Clinical and Translational Science (Jun 2022)
A thorough QTc study to evaluate the effects of oral rilzabrutinib administered alone and with ritonavir in healthy subjects
Abstract
Abstract This study aimed to define the clinically relevant supratherapeutic dose of rilzabrutinib, an oral Bruton tyrosine kinase (BTK) inhibitor, and evaluate potential effects of therapeutic and supratherapeutic exposures on cardiac repolarization in healthy subjects. This was a two‐part phase I study (anzctr.org.au ACTRN12618001036202). Part A was a randomized, open‐label, three‐period, single‐dose crossover study (n = 12) with rilzabrutinib 100 mg ± ritonavir 100 mg or rilzabrutinib 1200 mg. Part B was a randomized, double‐blind, placebo‐controlled, four‐way, single‐dose crossover study (n = 39) with matched placebo, rilzabrutinib 400 mg ± ritonavir 100 mg, or moxifloxacin (positive control). Primary objectives: part A – pharmacokinetics (PK) of rilzabrutinib ± ritonavir, safety, and optimal dose for Part B; Part B – effect of rilzabrutinib therapeutic and supratherapeutic concentration on electrocardiogram (ECG) parameters. ECGs and PK samples were serially recorded before and post‐dose.
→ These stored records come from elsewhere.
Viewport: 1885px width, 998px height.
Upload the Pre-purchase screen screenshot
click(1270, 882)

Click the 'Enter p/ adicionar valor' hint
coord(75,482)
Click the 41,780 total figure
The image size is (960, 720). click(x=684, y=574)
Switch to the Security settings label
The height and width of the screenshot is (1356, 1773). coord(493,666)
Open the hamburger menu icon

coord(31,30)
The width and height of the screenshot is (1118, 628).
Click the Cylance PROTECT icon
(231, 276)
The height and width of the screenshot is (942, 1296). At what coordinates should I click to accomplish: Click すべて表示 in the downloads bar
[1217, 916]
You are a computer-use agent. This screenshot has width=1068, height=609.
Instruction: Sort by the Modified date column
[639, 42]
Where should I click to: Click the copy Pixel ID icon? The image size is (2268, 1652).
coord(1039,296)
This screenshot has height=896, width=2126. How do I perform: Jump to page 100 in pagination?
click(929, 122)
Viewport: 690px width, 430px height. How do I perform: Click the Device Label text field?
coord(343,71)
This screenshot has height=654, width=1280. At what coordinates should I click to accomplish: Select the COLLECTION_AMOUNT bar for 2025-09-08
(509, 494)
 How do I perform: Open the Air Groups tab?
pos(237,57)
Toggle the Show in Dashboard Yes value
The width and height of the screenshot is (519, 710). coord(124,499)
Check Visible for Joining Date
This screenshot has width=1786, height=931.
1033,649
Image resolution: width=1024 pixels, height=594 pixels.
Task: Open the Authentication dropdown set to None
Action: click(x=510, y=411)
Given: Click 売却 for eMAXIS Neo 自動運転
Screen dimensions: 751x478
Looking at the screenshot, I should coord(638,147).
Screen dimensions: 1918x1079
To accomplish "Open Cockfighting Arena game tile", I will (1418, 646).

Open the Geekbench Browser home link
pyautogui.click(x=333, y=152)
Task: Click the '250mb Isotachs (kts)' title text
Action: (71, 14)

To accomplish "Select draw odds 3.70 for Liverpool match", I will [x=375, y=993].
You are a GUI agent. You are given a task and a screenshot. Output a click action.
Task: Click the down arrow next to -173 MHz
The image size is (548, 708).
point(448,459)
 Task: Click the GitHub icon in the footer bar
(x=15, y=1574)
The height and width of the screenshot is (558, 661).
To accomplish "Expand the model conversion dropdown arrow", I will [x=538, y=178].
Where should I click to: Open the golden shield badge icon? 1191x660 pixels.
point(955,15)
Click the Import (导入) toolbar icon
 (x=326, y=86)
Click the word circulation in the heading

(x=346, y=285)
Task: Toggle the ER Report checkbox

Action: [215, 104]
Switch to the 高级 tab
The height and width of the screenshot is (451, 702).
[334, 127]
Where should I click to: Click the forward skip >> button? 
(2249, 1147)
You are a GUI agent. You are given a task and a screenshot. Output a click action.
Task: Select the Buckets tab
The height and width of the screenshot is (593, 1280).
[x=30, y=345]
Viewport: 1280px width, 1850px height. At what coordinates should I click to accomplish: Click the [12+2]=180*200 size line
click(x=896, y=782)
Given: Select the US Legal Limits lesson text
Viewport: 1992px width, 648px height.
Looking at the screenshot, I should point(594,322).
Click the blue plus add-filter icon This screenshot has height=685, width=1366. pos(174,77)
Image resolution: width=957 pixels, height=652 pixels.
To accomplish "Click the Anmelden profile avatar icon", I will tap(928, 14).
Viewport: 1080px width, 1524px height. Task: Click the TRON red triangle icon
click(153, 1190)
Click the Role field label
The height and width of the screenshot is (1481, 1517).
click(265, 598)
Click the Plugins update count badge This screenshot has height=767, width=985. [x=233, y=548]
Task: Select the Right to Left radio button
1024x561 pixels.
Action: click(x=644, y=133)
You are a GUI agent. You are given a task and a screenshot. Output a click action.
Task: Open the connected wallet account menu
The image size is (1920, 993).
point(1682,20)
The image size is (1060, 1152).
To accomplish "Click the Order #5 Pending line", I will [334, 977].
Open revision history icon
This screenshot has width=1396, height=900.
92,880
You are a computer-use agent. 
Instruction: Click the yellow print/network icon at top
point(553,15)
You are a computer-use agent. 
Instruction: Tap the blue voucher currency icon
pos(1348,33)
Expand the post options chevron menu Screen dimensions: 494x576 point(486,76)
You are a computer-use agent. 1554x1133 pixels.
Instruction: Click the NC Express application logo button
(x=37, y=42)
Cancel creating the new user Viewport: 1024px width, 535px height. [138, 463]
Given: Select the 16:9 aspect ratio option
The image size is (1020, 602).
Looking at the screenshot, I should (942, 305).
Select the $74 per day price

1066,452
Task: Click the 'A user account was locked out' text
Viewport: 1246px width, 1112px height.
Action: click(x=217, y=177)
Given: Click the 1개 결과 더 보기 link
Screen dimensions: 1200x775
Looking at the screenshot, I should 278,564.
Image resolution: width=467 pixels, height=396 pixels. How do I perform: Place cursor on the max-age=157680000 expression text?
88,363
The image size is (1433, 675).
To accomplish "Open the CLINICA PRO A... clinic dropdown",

In part A, rilzabrutinib 100 mg + ritonavir led to 17‐fold area under the concentration–time curve (AUC0–∞) and 7‐fold maximum plasma concentration (Cmax) increases over rilzabrutinib alone. Rilzabrutinib 1200 mg was discontinued due to mild‐to‐moderate gastrointestinal intolerance. In Part B, rilzabrutinib 400 mg + ritonavir increased rilzabrutinib mean AUC0–∞ from 454 to 3800 ng h/mL and Cmax from 144 to 712 ng/mL. The concentration–QTc relationship was slightly negative, shallow (−0.01 ms/ng/mL [90% CI −0.016 to −0.001]), and an effect >10 ms on QTcF could be excluded within the observed range of plasma concentrations, up to 2500 ng/mL. Safety was similar to other studies of rilzabrutinib. In conclusion, rilzabrutinib, even at supratherapeutic doses, had no clinically relevant effects on ECG parameters, including the QTc interval.